The rumour mill has been abuzz since the last 4 weeks regarding Wesley Sneijder’s proposed move to the English champions. The player himself has added fuel to the fire by admitting he would like to play in England.
But do Manchester United really need the Dutchman and all the financial woes he entails?
UEFA’s Financial Fair Play rule is set be in play from next season (even though the actual barring from European competitions will only start from the 2013-14 season). The fair-play rule states that clubs will only be allowed to enter European competition if their generated revenues – money from various sources such as television rights, gate receipts, tournament prize money and sponsorship deals – is equal to or greater than their expenditure. Clubs are also barred from owing money to other clubs, players, tax authorities and social service departments.
Wesley Sneijder is no doubt an absolutely outstanding footballer with superb vision and technique and an eye for goal. He is already being touted as the perfect replacement for Paul Scholes.

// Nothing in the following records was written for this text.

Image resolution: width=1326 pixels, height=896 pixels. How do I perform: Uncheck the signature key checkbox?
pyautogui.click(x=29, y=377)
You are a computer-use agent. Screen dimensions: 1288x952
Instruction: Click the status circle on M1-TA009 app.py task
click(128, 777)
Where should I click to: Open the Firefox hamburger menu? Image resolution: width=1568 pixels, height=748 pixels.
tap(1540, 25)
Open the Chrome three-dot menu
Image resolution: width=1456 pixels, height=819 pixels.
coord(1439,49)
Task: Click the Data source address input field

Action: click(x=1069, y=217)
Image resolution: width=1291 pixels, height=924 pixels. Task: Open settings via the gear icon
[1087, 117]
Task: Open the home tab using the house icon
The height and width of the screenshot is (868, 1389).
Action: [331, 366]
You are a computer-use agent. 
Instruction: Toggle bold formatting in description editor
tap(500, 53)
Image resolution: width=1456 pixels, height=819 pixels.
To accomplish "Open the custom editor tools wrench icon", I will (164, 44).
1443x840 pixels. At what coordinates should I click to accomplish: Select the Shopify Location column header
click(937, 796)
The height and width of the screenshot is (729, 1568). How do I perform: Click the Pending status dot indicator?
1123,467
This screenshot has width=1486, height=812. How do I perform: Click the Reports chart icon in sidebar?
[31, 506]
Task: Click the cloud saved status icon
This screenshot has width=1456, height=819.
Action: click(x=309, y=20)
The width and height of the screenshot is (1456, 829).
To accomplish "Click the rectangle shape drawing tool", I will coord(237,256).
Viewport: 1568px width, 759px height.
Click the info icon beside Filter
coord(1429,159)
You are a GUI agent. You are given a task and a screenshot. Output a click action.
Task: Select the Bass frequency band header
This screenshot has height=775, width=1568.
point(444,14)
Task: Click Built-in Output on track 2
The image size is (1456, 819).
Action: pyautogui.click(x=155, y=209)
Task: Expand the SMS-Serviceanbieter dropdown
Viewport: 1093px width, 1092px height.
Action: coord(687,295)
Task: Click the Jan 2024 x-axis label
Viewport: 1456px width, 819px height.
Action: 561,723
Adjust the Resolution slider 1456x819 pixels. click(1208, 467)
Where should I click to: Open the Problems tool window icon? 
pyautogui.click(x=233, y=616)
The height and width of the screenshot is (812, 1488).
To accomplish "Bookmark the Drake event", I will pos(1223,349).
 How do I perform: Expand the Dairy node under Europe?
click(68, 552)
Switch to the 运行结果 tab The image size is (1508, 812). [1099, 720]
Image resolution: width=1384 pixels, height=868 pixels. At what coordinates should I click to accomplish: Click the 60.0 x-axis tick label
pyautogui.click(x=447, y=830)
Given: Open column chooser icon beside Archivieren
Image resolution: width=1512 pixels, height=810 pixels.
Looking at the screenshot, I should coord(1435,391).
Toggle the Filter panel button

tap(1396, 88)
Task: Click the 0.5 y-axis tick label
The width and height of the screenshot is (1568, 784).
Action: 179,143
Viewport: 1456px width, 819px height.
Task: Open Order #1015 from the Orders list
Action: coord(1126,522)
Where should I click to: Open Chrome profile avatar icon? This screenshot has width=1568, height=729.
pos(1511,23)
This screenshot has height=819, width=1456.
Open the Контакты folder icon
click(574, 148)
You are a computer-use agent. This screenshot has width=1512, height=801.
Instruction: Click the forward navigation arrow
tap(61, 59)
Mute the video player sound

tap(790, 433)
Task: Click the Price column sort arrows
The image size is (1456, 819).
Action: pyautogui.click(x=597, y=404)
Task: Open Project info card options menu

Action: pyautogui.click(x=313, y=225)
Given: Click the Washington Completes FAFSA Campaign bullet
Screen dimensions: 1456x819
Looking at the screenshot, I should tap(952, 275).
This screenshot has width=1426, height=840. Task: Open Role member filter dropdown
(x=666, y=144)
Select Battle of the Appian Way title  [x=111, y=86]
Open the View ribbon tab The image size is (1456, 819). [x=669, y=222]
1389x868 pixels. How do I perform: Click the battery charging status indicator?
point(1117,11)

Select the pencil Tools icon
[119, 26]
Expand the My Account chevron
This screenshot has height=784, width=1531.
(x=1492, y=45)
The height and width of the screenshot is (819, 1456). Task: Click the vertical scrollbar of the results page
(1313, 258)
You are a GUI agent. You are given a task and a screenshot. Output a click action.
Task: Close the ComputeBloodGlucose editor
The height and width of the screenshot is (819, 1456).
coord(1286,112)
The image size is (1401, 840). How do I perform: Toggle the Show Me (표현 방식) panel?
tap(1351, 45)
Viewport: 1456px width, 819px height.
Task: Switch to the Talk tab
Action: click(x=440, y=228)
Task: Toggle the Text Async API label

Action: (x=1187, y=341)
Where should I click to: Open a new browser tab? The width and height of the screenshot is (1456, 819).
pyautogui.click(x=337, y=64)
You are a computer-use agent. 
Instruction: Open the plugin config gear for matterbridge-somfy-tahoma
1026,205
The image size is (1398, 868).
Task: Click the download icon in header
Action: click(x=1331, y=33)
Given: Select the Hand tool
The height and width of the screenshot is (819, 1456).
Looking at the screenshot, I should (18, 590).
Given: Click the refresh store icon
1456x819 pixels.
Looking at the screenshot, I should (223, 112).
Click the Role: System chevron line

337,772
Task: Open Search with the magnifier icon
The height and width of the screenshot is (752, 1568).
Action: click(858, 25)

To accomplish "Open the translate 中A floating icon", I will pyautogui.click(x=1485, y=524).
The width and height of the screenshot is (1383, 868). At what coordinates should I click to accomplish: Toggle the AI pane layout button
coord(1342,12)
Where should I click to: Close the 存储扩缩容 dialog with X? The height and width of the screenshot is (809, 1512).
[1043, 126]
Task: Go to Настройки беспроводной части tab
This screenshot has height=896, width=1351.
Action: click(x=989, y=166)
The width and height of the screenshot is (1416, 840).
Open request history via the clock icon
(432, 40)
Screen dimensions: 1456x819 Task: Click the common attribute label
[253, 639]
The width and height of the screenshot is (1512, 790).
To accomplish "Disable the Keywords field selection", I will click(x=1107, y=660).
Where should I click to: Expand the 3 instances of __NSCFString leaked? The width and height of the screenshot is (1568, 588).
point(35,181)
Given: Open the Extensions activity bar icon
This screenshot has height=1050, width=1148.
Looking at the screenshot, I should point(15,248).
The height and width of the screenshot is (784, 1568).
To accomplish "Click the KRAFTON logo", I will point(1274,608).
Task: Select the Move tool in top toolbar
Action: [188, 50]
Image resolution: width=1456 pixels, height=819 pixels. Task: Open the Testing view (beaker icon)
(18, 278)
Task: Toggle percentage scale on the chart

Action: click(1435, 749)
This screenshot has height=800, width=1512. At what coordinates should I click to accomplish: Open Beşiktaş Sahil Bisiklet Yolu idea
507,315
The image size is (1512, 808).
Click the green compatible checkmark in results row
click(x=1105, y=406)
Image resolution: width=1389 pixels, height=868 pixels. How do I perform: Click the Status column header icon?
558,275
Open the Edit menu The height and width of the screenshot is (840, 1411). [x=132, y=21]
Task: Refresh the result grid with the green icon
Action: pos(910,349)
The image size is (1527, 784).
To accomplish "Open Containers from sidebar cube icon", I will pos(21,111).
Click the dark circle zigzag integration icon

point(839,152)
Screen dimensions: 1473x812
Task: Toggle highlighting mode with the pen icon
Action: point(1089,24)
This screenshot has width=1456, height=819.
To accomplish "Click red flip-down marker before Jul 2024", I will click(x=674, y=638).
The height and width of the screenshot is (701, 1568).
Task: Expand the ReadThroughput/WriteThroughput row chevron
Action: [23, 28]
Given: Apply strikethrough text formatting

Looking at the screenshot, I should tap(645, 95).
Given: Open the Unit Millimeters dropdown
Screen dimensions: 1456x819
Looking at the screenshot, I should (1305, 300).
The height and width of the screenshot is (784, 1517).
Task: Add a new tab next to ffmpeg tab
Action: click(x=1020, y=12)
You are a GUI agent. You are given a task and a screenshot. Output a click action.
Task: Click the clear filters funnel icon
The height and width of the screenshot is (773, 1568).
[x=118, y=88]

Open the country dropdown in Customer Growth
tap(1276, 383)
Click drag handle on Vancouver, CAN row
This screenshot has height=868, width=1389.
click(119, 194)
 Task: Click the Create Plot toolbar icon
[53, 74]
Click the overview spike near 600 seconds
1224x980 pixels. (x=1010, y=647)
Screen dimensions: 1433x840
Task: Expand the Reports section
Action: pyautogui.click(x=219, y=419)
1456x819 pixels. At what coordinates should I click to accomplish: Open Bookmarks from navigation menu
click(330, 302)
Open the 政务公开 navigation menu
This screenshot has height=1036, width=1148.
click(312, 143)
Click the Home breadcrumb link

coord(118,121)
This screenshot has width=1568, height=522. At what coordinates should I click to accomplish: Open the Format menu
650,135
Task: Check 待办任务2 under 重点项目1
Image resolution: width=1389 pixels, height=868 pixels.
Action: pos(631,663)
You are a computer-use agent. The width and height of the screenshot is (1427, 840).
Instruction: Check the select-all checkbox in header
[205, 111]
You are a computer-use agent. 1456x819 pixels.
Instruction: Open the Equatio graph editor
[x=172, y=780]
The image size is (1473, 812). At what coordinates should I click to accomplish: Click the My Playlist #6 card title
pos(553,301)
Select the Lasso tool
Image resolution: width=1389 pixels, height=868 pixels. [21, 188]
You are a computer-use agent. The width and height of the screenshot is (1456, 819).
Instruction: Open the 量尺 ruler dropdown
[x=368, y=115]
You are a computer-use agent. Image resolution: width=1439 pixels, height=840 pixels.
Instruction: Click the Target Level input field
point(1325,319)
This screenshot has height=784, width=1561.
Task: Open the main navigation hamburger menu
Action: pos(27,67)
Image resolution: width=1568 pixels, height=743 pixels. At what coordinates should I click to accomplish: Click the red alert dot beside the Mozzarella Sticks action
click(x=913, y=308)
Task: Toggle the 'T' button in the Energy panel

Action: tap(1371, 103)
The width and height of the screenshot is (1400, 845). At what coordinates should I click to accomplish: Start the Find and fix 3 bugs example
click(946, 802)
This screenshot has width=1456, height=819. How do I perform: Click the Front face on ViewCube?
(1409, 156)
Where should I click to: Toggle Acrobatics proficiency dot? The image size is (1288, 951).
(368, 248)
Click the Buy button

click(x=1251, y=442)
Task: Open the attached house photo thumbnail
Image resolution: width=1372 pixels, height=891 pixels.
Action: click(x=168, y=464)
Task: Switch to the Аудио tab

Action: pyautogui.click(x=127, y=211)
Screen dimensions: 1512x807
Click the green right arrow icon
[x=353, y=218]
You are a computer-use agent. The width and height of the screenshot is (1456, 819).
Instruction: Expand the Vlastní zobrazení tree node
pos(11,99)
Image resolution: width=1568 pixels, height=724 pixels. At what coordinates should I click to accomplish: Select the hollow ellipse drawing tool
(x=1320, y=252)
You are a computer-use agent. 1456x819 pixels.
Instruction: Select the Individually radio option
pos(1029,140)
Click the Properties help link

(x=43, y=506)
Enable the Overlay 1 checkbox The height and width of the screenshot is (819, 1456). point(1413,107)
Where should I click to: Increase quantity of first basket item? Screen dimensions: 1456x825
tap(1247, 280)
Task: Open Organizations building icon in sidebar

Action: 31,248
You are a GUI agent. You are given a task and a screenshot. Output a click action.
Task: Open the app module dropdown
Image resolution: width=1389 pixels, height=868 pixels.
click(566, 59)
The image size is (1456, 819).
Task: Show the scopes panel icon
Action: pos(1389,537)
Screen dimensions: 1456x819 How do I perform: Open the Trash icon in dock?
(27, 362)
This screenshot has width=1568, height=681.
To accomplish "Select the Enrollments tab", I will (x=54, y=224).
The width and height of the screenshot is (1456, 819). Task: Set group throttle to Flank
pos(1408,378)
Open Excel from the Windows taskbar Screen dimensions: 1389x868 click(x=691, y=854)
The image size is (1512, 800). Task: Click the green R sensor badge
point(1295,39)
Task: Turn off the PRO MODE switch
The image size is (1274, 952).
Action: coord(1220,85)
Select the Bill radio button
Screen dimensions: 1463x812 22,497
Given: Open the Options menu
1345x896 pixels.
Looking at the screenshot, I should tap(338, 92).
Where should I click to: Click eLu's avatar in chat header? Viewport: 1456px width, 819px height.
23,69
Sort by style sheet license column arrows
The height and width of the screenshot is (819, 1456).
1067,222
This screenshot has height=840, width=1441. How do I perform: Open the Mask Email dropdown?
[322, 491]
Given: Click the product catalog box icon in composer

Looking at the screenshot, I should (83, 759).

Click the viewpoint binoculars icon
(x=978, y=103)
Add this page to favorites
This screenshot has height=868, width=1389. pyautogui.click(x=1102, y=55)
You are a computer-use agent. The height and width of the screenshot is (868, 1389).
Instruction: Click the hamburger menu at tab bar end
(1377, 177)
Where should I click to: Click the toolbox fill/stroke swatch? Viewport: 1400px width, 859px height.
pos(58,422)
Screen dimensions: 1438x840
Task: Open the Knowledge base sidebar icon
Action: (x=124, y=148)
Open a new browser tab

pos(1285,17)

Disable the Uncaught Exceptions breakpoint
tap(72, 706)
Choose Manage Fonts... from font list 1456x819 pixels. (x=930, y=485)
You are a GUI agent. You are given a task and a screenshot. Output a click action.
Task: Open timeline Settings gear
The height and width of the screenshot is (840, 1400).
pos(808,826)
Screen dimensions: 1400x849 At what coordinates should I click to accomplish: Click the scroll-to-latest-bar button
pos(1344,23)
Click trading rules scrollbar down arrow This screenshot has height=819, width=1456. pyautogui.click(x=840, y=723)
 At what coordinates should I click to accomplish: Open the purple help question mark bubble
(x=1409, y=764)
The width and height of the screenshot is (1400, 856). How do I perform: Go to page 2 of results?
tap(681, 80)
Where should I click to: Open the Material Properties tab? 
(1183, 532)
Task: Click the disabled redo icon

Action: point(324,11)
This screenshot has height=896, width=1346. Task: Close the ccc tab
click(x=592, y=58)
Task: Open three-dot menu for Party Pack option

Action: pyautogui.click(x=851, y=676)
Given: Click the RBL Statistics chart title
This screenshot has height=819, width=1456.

But there are a couple of issues Sir Alex Ferguson needs to iron out if he really wants his man. The first of which has already been mentioned above, the money involved. The deal is alleged to be approximately £32 million with Sneijder commanding a weekly wage of an astounding £200,000 plus. Manchester United already have a huge weekly wage bill (with a certain Wayne Rooney earning a grand £230,000 per week) and they would do well in trying to get a lid on their financial situation before the fair play rule comes into effect.
The second problem Ferguson faces, is a tactical dilemma. Assuming Sneijder does sign on the dotted line, how exactly does the Scot plan on changing United’s shape?
Towards the tail end of last season, we saw the meteoric rise to fame of Javier Hernandez. That was largely down to Rooney playing as a false number 9. He was given a free role playing just behind Hernandez and he gave the opposition defense plenty of grief. He used to pull out the defense which gave Hernandez room to make the run off the shoulder of the last defender into space. The games against Chelsea in the Champions League are perfect examples of the brilliant understanding between the front two.
Now Sneijder plays a role very similar to what Rooney did last season. He isn’t in the Paul Scholes mould, he doesn’t like to sit back and spray passes. He likes to get forward, and create space for the strikers.
Do United really need to change their system and get Sneijder in a role which Rooney has already demonstrated he can do to devastating effect? There is no doubt Sneijder would be a fantastic player for any team in the world but fitting him into the current United system could take some valuable time which Fergie doesn’t have given the noisy neighbors are now breathing heavily down their neck.
With the likes of Tom Cleverley, Paul Pogba, Ravel Morrison and Danny Welbeck making the step up into the first team this season, United could really benefit from not delving into the transfer market for a marquee signing but instead sticking to their same system and letting their own youth products blood into the first-team.